What the exercise asks: Each record, in full, must be restated word for word.

Information shown:
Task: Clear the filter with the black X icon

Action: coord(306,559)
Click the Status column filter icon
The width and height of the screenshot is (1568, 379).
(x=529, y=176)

Solution below:
Task: Clear the filter with the black X icon

Action: coord(306,559)
Click the Status column filter icon
The width and height of the screenshot is (1568, 379).
(x=529, y=176)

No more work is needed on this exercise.